Representation of Sociopathy in Empowered Women in Ahmed Yerima’s The Sisters and Tracie Chima Utoh-Ezeajugh’s Our Wives have gone Mad Again
Abstract
Sociopathy is the act of exhibiting apathy to people and indifference to situations. It is a psychological condition which is found in people, especially women who are faced with difficult marriage experiences. Existing studies on women’s psychological conditions have often focused on their imbalances in novels with little attention paid to their anti-social behaviors in dramatic texts. This study is designed to examine the representation of empowered women with a view to discussing their actions and anti-social behaviours in the selected plays.
Psychoanalytic feminist theory was adopted as the framework while the interpretive design was used in the study. Two plays were purposively selected due to their affinity to the subject of the study: Ahmed Yerima’s The Sisters and Tracie Chima Utoh-Ezeajugh’s Our Wives have gone Mad Again (Our Wives). The plays were subjected to critical analyses.
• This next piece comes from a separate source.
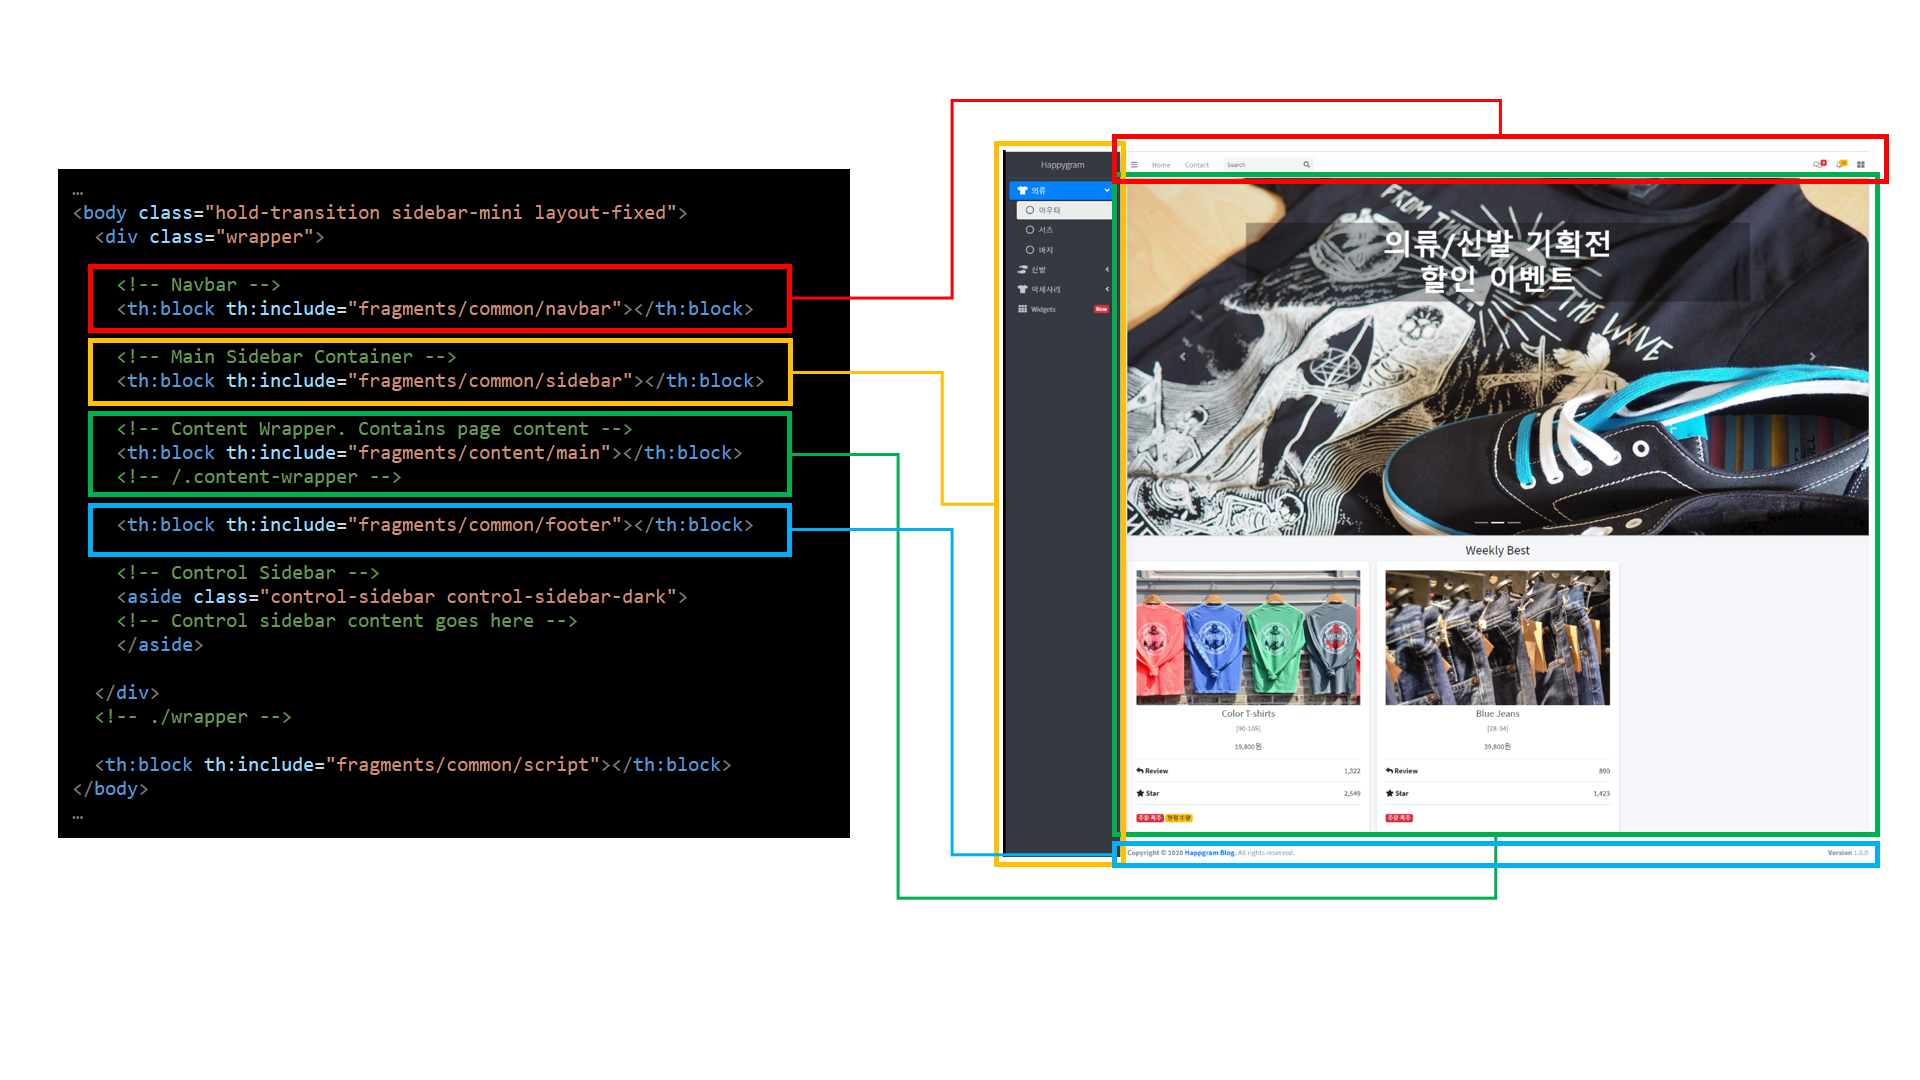Click the Happgram Blog footer link
The height and width of the screenshot is (1080, 1920).
[x=1209, y=853]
The verbal expressions of all the empowered women in the selected texts are marked with egocentrism, frustration, hostility, emotional instability, aggressiveness, lack of empathy, overwhelming selfishness among others. These sociopathic traits reveal the women’s painful repressed memories of abandonment, deprivation, sexual, physical and emotional abuse which lead to the victims’ emotional breakdown. The women are embittered in The Sisters and overbearing in Our Wives, Their psychic energy shifts from repression to the expression of unconscious thought. Physical and verbal abuse characterise their outbursts against their husband’s past actions of infidelity, betrayal and murder in Our Wives and The Sisters. They are economically and socially empowered and thus assume the status of breadwinners. Their empowerment and subjectivity replace their stereotypical marginal positions. Despite this, they exhibit different kinds of self- denial, lack, castration and negative behaviours. The plays unveil their multiple experiences and their assertiveness as an affirmative mode of communication which is often linked with self-esteem, in the realm of specific sexual politics and the politics of representation. As a result, they become embittered in The Sisters and sadistic in Our Wives. All their husbands and sons are dead; though in their lifetime they engaged in covert extramarital affairs. Their husbands are absent, traitorous, disempowered or incapable. This creates psychological conflicts in the women. Although Funmi, Nana and others, in The Sisters, are socially well-positioned, they suffer from marital frustration and exhibit this through concealment, self-denial and doubleness. Dreams become an escape route and a disguise for repressed fears and wishes. They are presented through, condensation, repetition and substitution. In Taiwo’s dream in The Sisters, her parents and husband, Joe, who was a coup plotter, are condensed into the single symbol of the coffin. The president’s death is a repetition of the death of all the male characters in general and Joe, in particular.
Women tend to become sociopathic when they are under pressure, even if they are economically and politically empowered.